Comment 1 Chris Adams 2016-05-13 15:01:31 UTC
One other improvement we made to the base config was adding an Apache conf file in the foreman .d directories which capped the maximum number of processes for Foreman below the overall limit. That reduced the number of 100% CPU Postgres processes but also, more importantly, ensured that non-Foreman Apache requests weren't getting blocked by those Foreman workers running for hours so the other apps didn't stop responding.

Comment 3 Ivan Necas 2016-06-03 09:55:48 UTC
I don't think it's addressed in 6.2, this should be an easy fix with adding the indexes as described in https://bugzilla.redhat.com/show_bug.cgi?id=1334924#c0

Comment 6 Bryan Kearney 2016-06-03 12:19:25 UTC
Created redmine issue http://projects.theforeman.org/issues/15283 from this bug

Comment 7 Bryan Kearney 2016-06-03 14:17:08 UTC
Upstream bug component is Remote Execution

Comment 8 Bryan Kearney 2016-06-07 22:14:49 UTC
Upstream bug component is Tasks Plugin

Comment 10 Erinn Looney-Triggs 2016-09-08 02:29:04 UTC
Chris,
Would it be possible for you to include the config you cite here: https://bugzilla.redhat.com/show_bug.cgi?id=1334924#c1

I'd like to get something like this in place,

-Erinn

Comment 12 Chris Adams 2016-09-08 16:10:35 UTC
Erinn: the current version of our config is actually quite simple (“PassengerMaxPoolSize 10” dropped into both /etc/httpd/conf.d/05-foreman.d/site-tuning.conf and /etc/httpd/conf.d/05-foreman-ssl.d/site-tuning.conf). 
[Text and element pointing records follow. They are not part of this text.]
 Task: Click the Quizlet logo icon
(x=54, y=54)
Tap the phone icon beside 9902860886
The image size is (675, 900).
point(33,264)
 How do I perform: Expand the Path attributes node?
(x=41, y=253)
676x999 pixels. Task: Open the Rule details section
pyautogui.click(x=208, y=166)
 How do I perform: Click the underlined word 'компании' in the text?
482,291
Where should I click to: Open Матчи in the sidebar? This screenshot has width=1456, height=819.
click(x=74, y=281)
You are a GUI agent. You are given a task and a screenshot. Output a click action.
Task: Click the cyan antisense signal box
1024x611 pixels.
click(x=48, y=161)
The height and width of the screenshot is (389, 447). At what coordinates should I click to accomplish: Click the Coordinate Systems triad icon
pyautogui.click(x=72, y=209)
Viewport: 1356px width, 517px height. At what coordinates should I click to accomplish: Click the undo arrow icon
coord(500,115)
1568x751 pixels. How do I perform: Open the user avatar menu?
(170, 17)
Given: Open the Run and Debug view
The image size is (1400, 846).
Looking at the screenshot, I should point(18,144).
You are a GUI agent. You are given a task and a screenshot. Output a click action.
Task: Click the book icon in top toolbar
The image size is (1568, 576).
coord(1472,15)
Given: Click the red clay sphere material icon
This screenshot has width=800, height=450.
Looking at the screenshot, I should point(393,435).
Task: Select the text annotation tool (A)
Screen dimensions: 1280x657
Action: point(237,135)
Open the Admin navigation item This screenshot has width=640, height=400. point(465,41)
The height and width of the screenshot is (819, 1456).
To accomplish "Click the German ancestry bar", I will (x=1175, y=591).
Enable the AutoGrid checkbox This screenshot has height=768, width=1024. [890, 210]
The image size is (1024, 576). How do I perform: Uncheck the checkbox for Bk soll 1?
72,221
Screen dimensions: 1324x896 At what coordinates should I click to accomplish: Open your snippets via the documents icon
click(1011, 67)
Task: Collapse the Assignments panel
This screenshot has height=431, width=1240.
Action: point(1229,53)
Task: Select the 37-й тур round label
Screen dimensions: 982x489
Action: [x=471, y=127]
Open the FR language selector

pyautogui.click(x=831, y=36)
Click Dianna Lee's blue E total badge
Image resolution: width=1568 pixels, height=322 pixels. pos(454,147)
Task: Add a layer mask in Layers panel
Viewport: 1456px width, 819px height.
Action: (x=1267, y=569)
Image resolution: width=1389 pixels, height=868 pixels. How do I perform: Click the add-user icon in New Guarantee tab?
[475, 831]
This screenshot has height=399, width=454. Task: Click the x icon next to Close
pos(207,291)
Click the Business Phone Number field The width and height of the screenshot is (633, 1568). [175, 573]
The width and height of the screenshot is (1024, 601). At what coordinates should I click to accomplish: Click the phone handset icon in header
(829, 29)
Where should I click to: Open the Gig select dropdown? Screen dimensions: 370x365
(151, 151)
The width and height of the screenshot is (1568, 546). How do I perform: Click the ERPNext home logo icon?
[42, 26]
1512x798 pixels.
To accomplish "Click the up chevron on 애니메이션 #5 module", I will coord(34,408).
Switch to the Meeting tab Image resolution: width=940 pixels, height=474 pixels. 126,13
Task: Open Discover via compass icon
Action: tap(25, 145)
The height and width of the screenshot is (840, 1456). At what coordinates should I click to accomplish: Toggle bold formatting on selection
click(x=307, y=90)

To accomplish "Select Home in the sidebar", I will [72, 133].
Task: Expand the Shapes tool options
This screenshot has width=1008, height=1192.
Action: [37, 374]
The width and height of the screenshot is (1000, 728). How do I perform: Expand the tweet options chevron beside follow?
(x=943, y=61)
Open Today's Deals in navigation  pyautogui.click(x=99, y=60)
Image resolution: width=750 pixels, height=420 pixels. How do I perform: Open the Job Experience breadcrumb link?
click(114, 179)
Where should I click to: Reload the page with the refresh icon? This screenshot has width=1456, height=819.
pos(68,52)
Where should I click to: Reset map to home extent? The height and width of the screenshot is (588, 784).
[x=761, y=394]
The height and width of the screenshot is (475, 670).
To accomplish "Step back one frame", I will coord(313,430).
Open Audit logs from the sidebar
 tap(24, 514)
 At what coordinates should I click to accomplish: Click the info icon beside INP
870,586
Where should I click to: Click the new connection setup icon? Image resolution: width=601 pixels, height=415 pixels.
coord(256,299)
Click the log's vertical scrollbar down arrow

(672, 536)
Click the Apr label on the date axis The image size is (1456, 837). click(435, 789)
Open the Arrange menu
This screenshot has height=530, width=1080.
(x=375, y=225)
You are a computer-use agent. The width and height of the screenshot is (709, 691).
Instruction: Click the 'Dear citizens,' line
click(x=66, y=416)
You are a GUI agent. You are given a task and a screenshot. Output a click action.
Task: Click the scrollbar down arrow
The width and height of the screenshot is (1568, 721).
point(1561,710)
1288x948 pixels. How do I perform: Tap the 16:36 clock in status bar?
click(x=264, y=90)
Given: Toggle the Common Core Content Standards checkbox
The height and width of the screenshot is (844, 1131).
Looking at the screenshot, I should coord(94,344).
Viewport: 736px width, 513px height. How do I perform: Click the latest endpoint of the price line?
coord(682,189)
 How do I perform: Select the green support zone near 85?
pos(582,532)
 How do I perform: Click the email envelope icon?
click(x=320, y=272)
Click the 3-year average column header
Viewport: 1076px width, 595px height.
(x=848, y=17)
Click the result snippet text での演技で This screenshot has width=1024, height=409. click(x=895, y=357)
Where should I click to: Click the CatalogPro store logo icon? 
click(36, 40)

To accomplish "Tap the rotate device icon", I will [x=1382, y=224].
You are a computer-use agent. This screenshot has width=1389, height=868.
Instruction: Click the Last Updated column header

That's actually the second pass at that config – one of the earlier troubleshooting steps silently removed the earlier config file – and the values are probably quite conservative. I'm not the owner for our Satellite server & those values were an emergency fix to end the downtime since we have a full rebuild in progress. After bumping up Postgres's shared_buffers and work_mem values and creating those indexes I'd expect the numbers could be increased considerably.

Comment 13 Bryan Kearney 2016-09-20 14:16:33 UTC
Upstream bug assigned to inecas

Comment 14 Bryan Kearney 2016-09-20 14:16:38 UTC
Upstream bug assigned to inecas

Comment 15 Bryan Kearney 2016-09-23 20:16:27 UTC
Moving this bug to POST for triage into Satellite 6 since the upstream issue http://projects.theforeman.org/issues/15283 has been resolved.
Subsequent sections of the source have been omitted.